> _WHAT THIS TASK INVOLVES_:
Could you reproduce every entry that follows, exactly as shown?

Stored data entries
- - - -

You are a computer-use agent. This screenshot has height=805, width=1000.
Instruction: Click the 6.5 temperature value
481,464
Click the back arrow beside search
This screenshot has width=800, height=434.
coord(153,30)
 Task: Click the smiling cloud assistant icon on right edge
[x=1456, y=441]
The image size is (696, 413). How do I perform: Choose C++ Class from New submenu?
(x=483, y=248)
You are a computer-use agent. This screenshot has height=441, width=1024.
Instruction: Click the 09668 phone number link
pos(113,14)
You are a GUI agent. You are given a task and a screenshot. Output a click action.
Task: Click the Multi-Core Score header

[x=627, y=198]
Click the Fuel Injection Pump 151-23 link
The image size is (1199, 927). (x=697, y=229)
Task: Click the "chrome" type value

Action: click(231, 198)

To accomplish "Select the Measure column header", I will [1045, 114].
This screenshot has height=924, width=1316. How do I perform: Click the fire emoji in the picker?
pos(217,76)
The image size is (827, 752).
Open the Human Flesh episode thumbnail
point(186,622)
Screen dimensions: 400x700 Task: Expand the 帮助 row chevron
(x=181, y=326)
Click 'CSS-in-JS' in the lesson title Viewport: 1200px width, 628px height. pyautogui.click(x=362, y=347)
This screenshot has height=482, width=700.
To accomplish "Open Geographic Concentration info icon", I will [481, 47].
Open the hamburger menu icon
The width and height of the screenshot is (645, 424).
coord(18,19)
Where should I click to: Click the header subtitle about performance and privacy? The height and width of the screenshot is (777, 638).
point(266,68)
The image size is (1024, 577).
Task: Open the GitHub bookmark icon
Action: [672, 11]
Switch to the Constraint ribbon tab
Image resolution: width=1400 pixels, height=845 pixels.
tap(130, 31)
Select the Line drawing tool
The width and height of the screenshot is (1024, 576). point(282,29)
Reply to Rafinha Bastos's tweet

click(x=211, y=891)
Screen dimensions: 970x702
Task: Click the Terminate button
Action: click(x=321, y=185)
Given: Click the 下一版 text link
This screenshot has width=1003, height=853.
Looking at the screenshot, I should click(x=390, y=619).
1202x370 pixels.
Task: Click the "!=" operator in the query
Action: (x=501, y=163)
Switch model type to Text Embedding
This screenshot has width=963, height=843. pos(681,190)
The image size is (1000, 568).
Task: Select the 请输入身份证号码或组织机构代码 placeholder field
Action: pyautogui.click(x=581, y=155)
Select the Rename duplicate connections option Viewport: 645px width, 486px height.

- - - -

> _YOUR RESPONSE_:
You are a computer-use agent. This screenshot has height=805, width=1000.
Instruction: Click the 6.5 temperature value
481,464
Click the back arrow beside search
This screenshot has width=800, height=434.
coord(153,30)
 Task: Click the smiling cloud assistant icon on right edge
[x=1456, y=441]
The image size is (696, 413). How do I perform: Choose C++ Class from New submenu?
(x=483, y=248)
You are a computer-use agent. This screenshot has height=441, width=1024.
Instruction: Click the 09668 phone number link
pos(113,14)
You are a GUI agent. You are given a task and a screenshot. Output a click action.
Task: Click the Multi-Core Score header

[x=627, y=198]
Click the Fuel Injection Pump 151-23 link
The image size is (1199, 927). (x=697, y=229)
Task: Click the "chrome" type value

Action: click(231, 198)

To accomplish "Select the Measure column header", I will [1045, 114].
This screenshot has height=924, width=1316. How do I perform: Click the fire emoji in the picker?
pos(217,76)
The image size is (827, 752).
Open the Human Flesh episode thumbnail
point(186,622)
Screen dimensions: 400x700 Task: Expand the 帮助 row chevron
(x=181, y=326)
Click 'CSS-in-JS' in the lesson title Viewport: 1200px width, 628px height. pyautogui.click(x=362, y=347)
This screenshot has height=482, width=700.
To accomplish "Open Geographic Concentration info icon", I will [481, 47].
Open the hamburger menu icon
The width and height of the screenshot is (645, 424).
coord(18,19)
Where should I click to: Click the header subtitle about performance and privacy? The height and width of the screenshot is (777, 638).
point(266,68)
The image size is (1024, 577).
Task: Open the GitHub bookmark icon
Action: [672, 11]
Switch to the Constraint ribbon tab
Image resolution: width=1400 pixels, height=845 pixels.
tap(130, 31)
Select the Line drawing tool
The width and height of the screenshot is (1024, 576). point(282,29)
Reply to Rafinha Bastos's tweet

click(x=211, y=891)
Screen dimensions: 970x702
Task: Click the Terminate button
Action: click(x=321, y=185)
Given: Click the 下一版 text link
This screenshot has width=1003, height=853.
Looking at the screenshot, I should click(x=390, y=619).
1202x370 pixels.
Task: Click the "!=" operator in the query
Action: (x=501, y=163)
Switch model type to Text Embedding
This screenshot has width=963, height=843. pos(681,190)
The image size is (1000, 568).
Task: Select the 请输入身份证号码或组织机构代码 placeholder field
Action: pyautogui.click(x=581, y=155)
Select the Rename duplicate connections option Viewport: 645px width, 486px height.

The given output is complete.